Training r^2: 0.9408709772069287
Testing r^2: 0.6784074292780236
Training MSE: 358855191.5428914
Testing MSE: 2205656472.602428


## Ridge

With default parameter (alpha = 1)

In [81]:
# Your code here
ridge = Ridge(alpha=1)
ridge.fit(X_train, y_train)

y_h_ridge_train = ridge.predict(X_train)
y_h_ridge_test = ridge.predict(X_test)

print('Training r^2:', ridge.score(X_train, y_train))
print('Testing r^2:', ridge.score(X_test, y_test))
print('Training MSE:', mean_squared_error(y_train, y_h_ridge_train))
print('Testing MSE:', mean_squared_error(y_test, y_h_ridge_test))

Training r^2: 0.9397191314274647
Testing r^2: 0.6770269021193969
Training MSE: 365845766.02378577
Testing MSE: 2215124877.4732013


With default parameter (alpha = 10)

In [82]:
# Your code here
ridge10 = Ridge(alpha=10)
ridge10.fit(X_train, y_train)

y_h_ridge_train = ridge10.predict(X_train)
y_h_ridge_test = ridge10.predict(X_test)


print('Training r^2:', ridge10.score(X_train, y_train))
print('Testing r^2:', ridge10.score(X_test, y_test))
print('Training MSE:', mean_squared_error(y_train, y_h_ridge_train))
print('Testing MSE:', mean_squared_error(y_test, y_h_ridge_test))

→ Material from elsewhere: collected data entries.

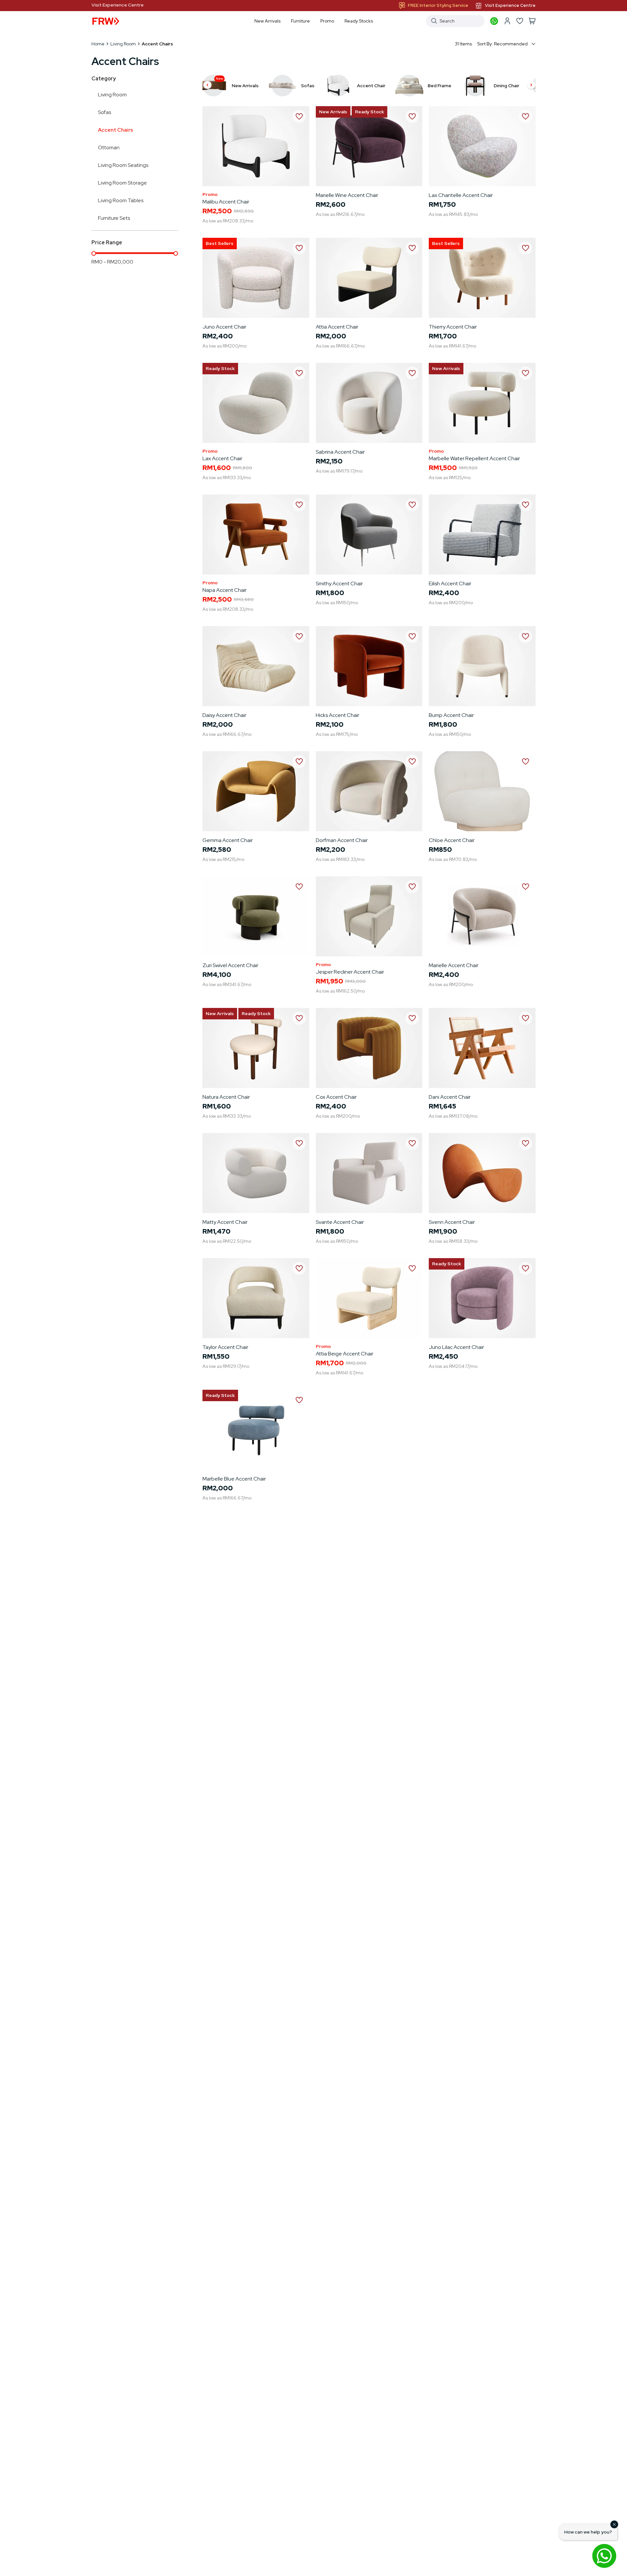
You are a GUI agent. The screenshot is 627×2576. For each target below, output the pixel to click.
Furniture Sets (114, 218)
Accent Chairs (115, 129)
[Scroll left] (207, 85)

Training r^2: 0.9301796789848084
Testing r^2: 0.6869144923693935
Training MSE: 423740888.787844
Testing MSE: 2147310414.6440845


## Look at the metrics, what are your main conclusions?   

Conclusions here
#comparing to linear regression, ridge and lasso did much better job on the training data. alpha 10 did improved the  ridge test  rsquare but didn not help with lasso  test


## Compare number of parameter estimates that are (very close to) 0 for Ridge and Lasso

Compare with the total length of the parameter space and draw conclusions!

In [83]:
# number of Ridge params almost zero
print(sum(abs(ridge.coef_) < 10**(-10)))

7


In [84]:
# number of Lasso params almost zero
print(sum(abs(lasso.coef_) < 10**(-10)))

10


Lasso was very effective to essentially perform variable selection and remove about 25% of the variables from your model!

In [89]:
# your code here
print(X_all.shape)

len(lasso.coef_)



(1460, 246)


246

## Summary

Great! You now know how to perform Lasso and Ridge regression.